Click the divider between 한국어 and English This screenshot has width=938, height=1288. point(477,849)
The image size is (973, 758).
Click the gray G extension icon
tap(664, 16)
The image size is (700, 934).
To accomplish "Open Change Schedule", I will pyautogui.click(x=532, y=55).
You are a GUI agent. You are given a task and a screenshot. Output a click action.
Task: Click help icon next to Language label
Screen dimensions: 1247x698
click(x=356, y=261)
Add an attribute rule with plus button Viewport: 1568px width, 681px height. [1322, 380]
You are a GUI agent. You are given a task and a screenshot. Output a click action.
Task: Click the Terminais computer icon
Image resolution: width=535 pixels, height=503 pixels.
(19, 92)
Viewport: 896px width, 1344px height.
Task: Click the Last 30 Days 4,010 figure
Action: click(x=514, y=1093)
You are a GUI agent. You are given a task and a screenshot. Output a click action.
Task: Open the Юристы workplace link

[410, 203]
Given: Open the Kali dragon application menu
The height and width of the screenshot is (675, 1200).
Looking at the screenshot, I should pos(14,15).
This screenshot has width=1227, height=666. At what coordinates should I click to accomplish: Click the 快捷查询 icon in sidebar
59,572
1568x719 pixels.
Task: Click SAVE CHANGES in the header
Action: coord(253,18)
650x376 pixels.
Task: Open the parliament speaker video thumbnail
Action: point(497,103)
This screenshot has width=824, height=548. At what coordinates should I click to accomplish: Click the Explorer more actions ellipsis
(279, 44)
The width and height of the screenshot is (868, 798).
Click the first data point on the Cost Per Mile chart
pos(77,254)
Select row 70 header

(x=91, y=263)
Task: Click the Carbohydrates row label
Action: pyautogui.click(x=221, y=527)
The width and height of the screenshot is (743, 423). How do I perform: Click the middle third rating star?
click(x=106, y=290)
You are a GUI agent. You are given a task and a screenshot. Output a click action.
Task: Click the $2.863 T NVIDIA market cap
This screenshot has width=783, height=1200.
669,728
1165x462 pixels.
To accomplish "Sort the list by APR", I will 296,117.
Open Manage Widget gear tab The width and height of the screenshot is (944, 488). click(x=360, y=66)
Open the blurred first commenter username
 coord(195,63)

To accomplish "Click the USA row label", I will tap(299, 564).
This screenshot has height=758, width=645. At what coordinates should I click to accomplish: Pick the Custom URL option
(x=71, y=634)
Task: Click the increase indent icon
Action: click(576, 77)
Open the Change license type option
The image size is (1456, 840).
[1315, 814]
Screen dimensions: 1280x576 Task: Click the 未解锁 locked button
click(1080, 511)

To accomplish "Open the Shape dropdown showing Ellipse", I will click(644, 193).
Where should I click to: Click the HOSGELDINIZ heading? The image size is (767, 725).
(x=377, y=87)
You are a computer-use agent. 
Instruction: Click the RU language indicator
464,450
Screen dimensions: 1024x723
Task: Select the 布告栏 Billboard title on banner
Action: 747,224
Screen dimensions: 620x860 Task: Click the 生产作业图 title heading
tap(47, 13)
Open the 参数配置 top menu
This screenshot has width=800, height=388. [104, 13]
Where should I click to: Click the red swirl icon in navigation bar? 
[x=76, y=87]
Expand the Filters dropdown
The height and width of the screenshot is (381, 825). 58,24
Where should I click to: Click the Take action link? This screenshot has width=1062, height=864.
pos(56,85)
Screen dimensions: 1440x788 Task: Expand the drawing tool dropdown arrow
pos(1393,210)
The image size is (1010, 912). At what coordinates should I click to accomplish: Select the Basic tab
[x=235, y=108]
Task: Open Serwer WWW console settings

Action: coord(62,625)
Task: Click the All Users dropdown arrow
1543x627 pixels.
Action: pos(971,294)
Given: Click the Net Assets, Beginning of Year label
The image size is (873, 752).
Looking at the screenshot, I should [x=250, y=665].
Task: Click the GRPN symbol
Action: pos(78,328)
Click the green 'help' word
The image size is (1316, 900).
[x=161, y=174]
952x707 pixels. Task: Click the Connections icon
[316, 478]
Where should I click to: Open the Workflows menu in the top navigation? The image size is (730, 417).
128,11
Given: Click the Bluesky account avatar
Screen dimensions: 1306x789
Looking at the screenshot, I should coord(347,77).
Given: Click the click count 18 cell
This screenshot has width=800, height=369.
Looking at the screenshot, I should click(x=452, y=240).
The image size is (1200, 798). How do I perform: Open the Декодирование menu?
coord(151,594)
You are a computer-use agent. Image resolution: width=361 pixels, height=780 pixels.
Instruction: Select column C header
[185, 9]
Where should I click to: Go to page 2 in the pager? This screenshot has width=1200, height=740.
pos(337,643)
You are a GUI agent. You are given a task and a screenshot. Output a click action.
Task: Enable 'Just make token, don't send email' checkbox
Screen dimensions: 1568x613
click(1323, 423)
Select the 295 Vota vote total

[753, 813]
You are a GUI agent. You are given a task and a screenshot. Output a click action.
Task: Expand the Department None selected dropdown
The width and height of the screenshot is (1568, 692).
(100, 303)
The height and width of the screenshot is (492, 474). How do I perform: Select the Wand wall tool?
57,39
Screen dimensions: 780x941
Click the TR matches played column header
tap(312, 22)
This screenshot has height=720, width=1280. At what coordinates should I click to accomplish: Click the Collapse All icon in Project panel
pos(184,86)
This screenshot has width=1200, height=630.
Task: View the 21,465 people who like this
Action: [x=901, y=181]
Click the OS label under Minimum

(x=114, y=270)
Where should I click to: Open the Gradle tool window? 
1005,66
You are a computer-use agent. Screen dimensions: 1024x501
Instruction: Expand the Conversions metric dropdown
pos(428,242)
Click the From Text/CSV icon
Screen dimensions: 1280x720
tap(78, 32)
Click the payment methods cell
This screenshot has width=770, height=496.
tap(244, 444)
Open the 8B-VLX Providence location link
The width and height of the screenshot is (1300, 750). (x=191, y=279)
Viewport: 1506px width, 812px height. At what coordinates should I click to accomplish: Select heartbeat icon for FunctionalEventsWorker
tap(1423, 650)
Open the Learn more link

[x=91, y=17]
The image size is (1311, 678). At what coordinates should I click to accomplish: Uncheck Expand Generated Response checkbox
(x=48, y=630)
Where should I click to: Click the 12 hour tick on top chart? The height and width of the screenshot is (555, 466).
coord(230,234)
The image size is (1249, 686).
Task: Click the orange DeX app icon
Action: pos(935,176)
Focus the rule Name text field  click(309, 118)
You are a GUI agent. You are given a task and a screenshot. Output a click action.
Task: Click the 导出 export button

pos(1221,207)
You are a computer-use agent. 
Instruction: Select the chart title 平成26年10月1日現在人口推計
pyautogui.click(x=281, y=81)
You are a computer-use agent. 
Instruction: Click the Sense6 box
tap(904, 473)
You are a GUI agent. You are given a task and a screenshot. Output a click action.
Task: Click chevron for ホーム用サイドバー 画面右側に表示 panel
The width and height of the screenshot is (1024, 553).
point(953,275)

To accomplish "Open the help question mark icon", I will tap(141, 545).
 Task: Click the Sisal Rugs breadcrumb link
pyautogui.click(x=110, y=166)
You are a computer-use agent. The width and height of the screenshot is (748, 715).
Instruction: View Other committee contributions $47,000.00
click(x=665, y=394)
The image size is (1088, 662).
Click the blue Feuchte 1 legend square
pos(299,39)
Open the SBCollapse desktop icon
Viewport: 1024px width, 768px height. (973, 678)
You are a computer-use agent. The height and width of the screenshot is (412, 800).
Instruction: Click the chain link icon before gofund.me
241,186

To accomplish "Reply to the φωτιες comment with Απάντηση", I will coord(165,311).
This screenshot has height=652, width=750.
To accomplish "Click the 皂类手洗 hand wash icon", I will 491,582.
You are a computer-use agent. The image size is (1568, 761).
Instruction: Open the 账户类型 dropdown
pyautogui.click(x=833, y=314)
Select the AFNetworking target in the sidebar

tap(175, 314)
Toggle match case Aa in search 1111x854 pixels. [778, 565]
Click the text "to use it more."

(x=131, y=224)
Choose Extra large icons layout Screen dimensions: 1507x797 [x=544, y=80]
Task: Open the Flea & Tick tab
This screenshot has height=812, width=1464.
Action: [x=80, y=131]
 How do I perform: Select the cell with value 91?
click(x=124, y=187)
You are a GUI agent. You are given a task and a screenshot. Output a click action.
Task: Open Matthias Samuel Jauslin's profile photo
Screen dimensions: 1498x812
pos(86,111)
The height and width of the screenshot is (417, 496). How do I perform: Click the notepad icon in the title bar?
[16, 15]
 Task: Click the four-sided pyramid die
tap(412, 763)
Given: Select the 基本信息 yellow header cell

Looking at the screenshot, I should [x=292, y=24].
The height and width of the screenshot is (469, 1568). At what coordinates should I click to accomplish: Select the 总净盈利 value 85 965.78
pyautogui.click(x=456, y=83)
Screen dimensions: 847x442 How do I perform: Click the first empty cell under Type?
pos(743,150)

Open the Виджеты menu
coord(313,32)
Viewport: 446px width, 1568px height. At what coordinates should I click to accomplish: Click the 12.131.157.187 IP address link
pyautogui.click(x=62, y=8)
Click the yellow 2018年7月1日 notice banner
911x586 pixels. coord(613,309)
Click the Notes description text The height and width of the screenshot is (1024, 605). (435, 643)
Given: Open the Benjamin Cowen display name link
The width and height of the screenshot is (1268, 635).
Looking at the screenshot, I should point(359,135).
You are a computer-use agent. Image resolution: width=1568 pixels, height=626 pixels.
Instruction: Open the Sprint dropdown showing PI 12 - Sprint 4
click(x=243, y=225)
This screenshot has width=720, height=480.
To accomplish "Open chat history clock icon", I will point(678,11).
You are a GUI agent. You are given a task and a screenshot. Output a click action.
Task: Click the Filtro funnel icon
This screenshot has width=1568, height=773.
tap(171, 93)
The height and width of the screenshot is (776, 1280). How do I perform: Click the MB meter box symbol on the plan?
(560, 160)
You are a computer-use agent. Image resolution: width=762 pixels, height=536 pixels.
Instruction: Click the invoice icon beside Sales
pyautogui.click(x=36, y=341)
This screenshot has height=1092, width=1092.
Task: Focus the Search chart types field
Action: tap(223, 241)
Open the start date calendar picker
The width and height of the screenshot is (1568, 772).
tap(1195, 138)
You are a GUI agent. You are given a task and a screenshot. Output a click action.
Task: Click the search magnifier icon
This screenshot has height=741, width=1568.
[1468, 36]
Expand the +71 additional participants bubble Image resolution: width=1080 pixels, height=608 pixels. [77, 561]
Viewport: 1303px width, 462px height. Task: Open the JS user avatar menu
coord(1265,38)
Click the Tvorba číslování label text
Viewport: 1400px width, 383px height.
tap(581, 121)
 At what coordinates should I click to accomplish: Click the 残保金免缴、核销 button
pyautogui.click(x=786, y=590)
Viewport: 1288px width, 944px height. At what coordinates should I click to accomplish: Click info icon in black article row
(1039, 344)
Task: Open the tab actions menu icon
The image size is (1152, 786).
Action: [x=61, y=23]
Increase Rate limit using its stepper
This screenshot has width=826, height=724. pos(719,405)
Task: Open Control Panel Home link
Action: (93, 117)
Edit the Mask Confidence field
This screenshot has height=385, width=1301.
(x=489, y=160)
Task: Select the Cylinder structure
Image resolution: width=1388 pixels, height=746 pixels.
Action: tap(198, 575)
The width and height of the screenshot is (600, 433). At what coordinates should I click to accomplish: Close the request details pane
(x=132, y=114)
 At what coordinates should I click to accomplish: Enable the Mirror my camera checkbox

###

Retrieve each line from the records above where the word "computer" occurs.

Reply =
Task: Click the Terminais computer icon
You are a computer-use agent. 
You are a computer-use agent. Image resolution: width=361 pixels, height=780 pixels.
You are a computer-use agent. Screen dimensions: 1024x501
You are a computer-use agent. 
You are a computer-use agent. 
You are a computer-use agent. The width and height of the screenshot is (748, 715).
You are a computer-use agent. The height and width of the screenshot is (412, 800).
You are a computer-use agent. The image size is (1568, 761).
You are a computer-use agent. Image resolution: width=1568 pixels, height=626 pixels.
You are a computer-use agent. Image resolution: width=762 pixels, height=536 pixels.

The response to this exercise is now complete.